Some basic truths – There is a strong explanatory power in a framework that holds that tragedies arise when uncomprehending humans are caught up by an issue in time and space for which they are ill-equipped to successfully negotiate happy outcomes. A related framework is that which situates conflicts as arising from failures in communication. The war between Okperi and Umuaro is explainable using such frameworks.

Conflict literature identifies a number of other elements in situations of interaction that are either conflict provoking or conflict enhancing. These include unfounded assumptions, flawed inferences, sinister projections of unfounded intentions, cultural differences, miscues, misreadings of the others’ actions and intentions, invalid assumptions, signalling failures, arrogance, equivocation, fear of being perceived as weak, ambiguity, “idées recues”and hazy bargaining.

Most of these played out in the Okperi-Umuaro conflict.
Whether arising from poor communication, or different value systems, including cultural differences or diametrically opposed interests or competition over scarce resources or personality clashes, conflicts can be severely damaging if they are not nipped in the bud since each next step in the conflict has a tendency to escalate, attract retaliatory escalation from the other party and thus magnify and exacerbate an already bad situation.

The Okperi – Umuofia conflict adequately illustrates this tendency towards ever widening and damaging escalations in conflict when a conflict is not resolved in its early phases. The story line is simple and the story is told in a manner that is racy but has all the qualities of “vraisemblance” and realism. A piece of land is in dispute between two communities, each community claiming legitimate ownership. Umuaro sends an emissary led by Akukalia to Okperi. Akukalia, whose mother comes from Okperi, has already a poor conception of the typical Okperi person. This choice of an emotionally and cognitively ill-equipped person to lead such an important peace delegation is a first, critical and enabling condition for conflict enlargement.

Secondly, Akukalia assumes that because his mother comes from Okperi, (and thus that he is an oke nwa – in Owerri, a nwanwa) he can get away with certain offenses which someone else without such an ancestry could be punished for. A second seed of conflict, this faulty assumption, is thus sown. Third, the delegation chooses a wrong market day to carry out the assignment. Most Igbo communities do not hold peace or war or marriage talks on Eke days. (Eke days are reputed as being violence and destruction prone.) This wrong choice of day plus Akukalia’s insensitivity and brashness create further tensions, especially after they refuse the traditional white chalk and kola nuts, the ultimate symbols for peace in Igbo society that the Okperi community offers to Akukalia and his delegation. Then a series of miscommunications set in with insensitive language accentuating the ever expanding misunderstanding till an exchange between Ebo and Akukalia, which touches on the sensitive issue of Akukalia’s impotence, literally throws petrol into the now smouldering conundrum. Hurt, Akukalia does the unthinkable, the unpardonable, the ultimate desecration of a man in Igbo land! He breaks Ebo’s IKENGA. Ebo shoots him with his dane gun. Ultimately war breaks out and it required the intervention of Captain Winterbottom to quell it. Winterbottom goes one step further and breaks every gun in Okperi and Umuaro.

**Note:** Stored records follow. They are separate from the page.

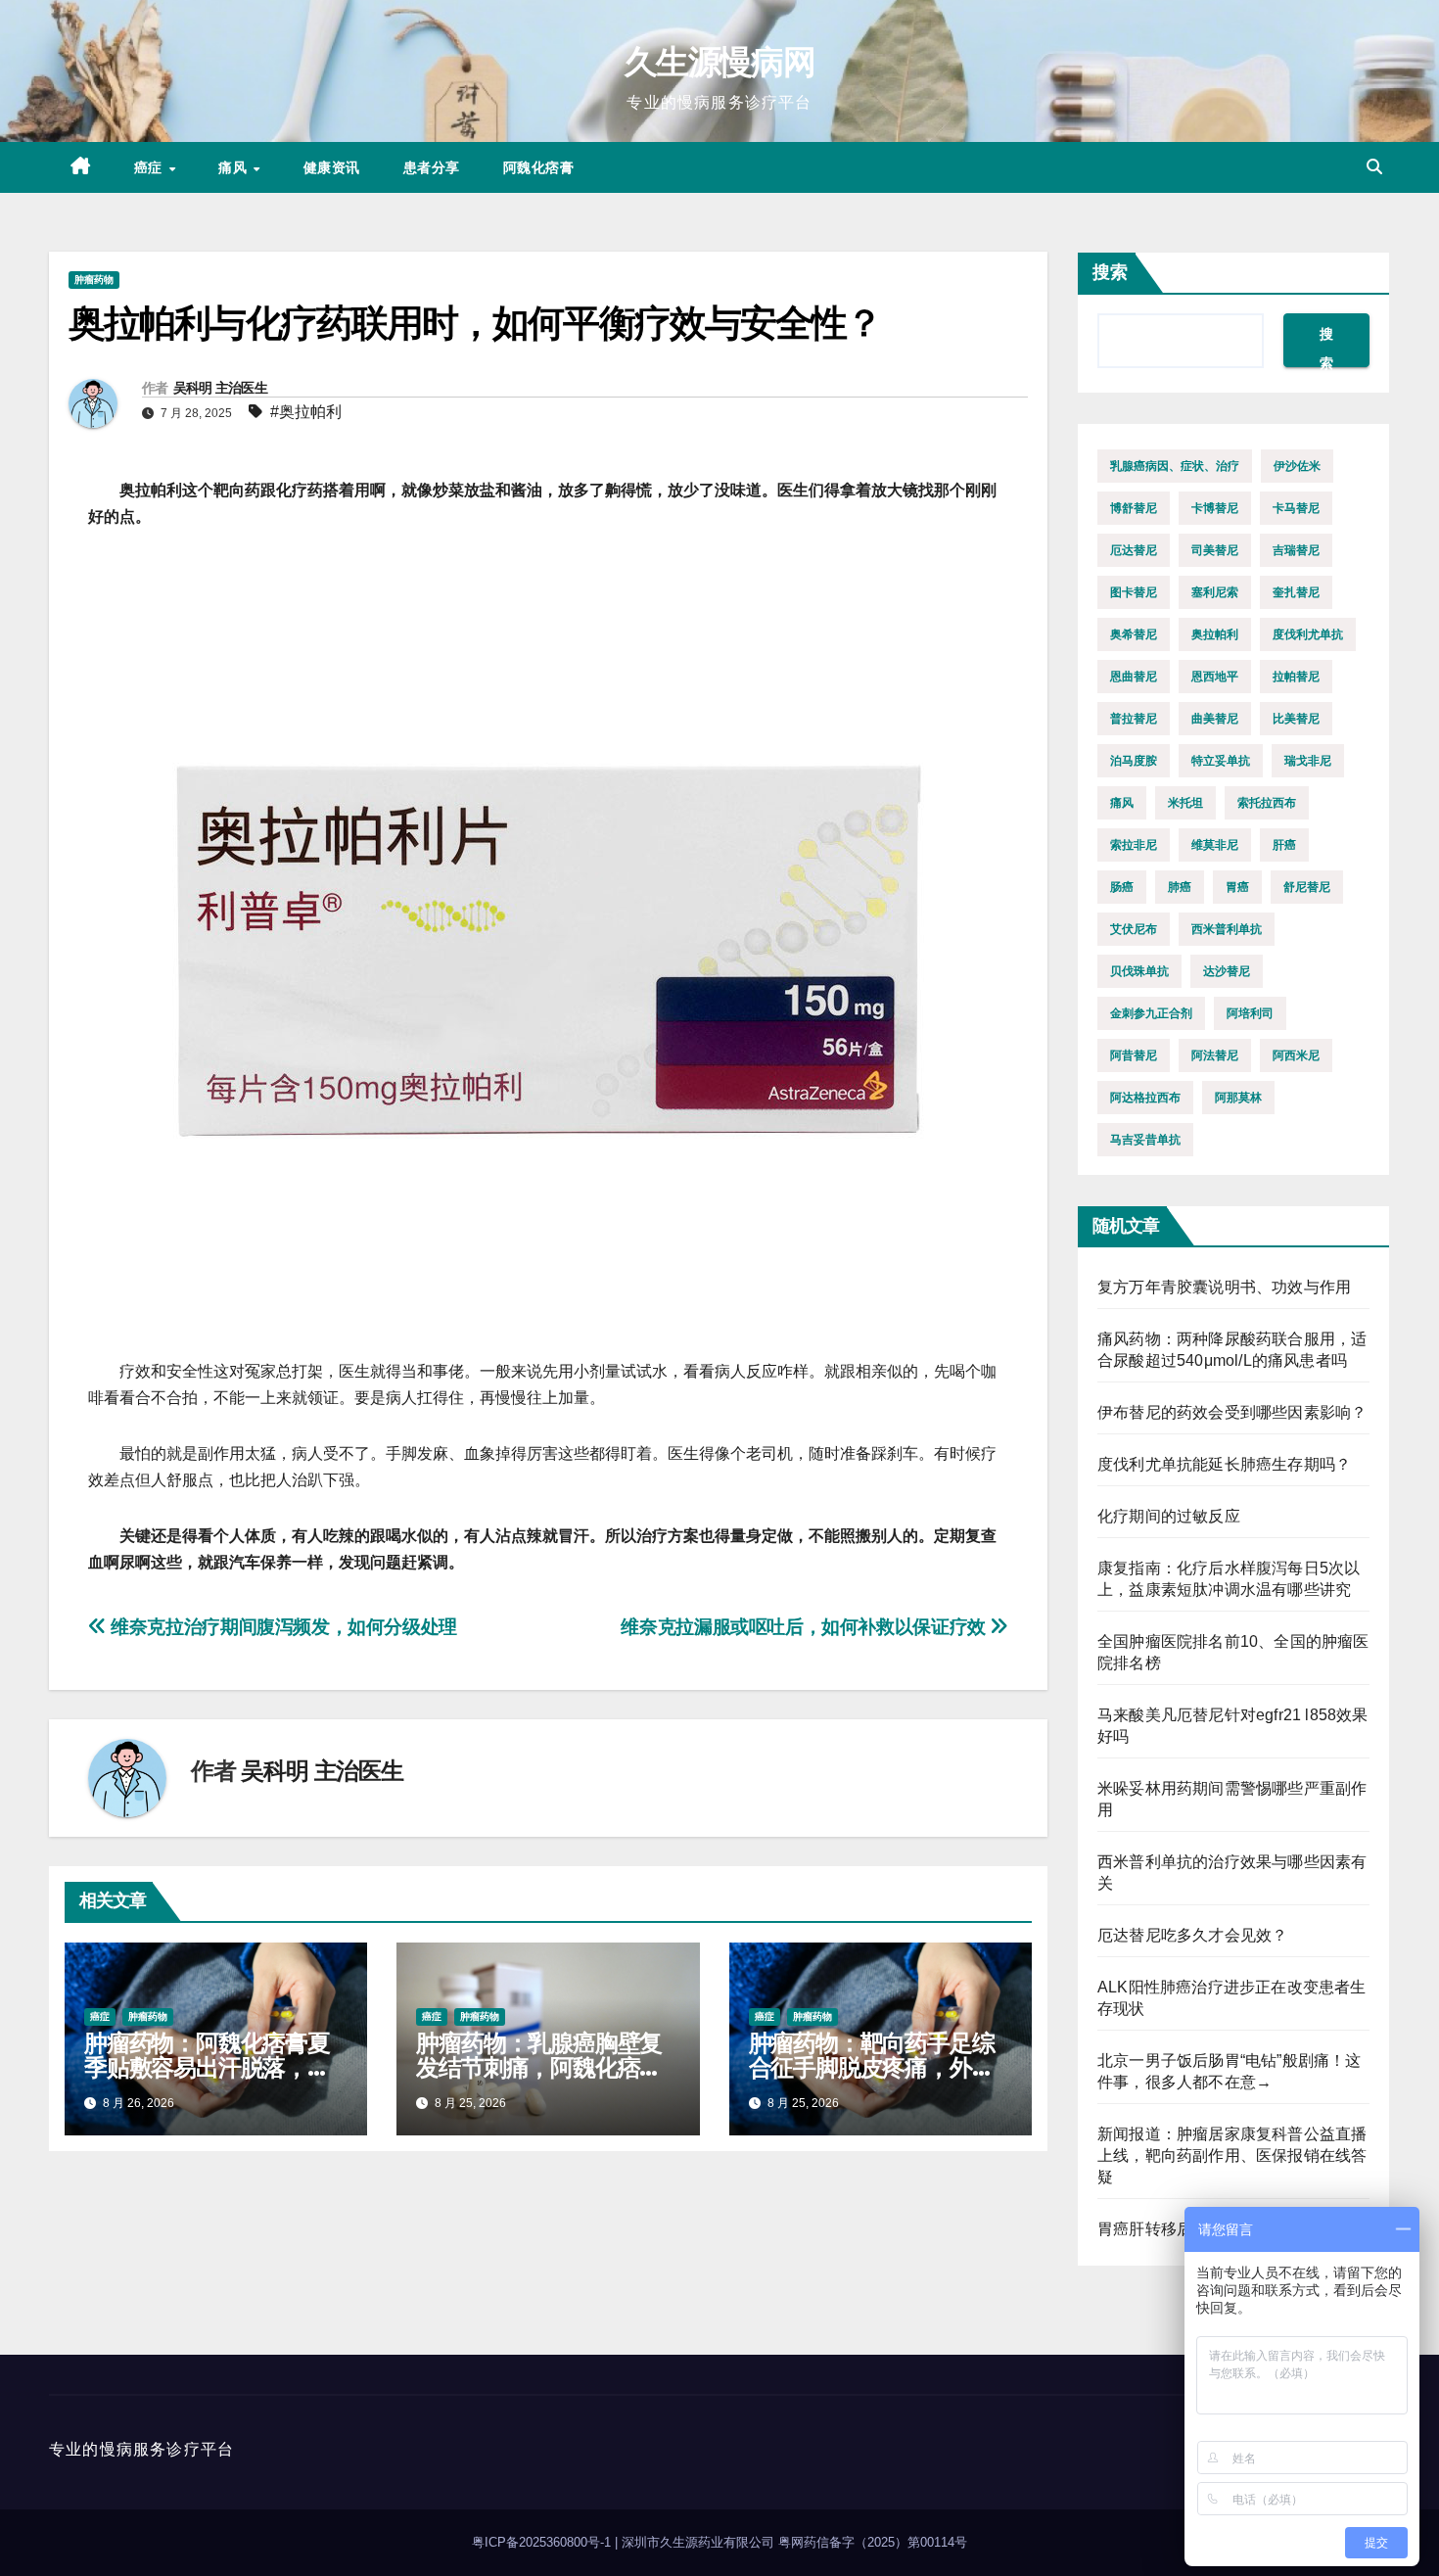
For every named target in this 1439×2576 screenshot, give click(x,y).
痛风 (235, 167)
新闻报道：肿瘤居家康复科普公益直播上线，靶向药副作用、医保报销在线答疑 (1232, 2155)
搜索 (1110, 272)
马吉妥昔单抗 (1145, 1140)
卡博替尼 (1214, 508)
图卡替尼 (1133, 592)
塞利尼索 (1214, 592)
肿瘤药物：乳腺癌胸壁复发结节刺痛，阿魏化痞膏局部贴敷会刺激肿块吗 (539, 2067)
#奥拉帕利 (306, 411)
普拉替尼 (1133, 719)
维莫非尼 (1214, 845)
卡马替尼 (1296, 508)
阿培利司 (1250, 1013)
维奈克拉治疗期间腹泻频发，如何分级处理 (282, 1626)
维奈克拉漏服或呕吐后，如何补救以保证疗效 (805, 1626)
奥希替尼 (1133, 634)
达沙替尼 (1226, 971)
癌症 (150, 167)
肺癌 (1179, 887)
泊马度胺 (1133, 761)
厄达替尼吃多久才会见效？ (1192, 1935)
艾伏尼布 (1133, 929)
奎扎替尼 (1296, 592)
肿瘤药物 (94, 279)
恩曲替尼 (1133, 676)
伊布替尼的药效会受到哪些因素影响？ (1232, 1412)
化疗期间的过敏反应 (1168, 1516)
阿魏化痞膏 (539, 167)
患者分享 (431, 167)
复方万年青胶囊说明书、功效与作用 (1224, 1287)
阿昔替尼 (1133, 1055)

The story is told with the right level of diction, economy and pace. No words are wasted and suspense is maintained through gradual exposure and unlayering and unpeeling.

Could the war have been avoided? I think so. With the right level of scan and risk analysis, yes and herein lies one major value of this tale of war and peace told by a master craftsman. The story even has implications for modern day conflict resolution moves – choose your delegation well and minimise unjustified assumptions during peace talks.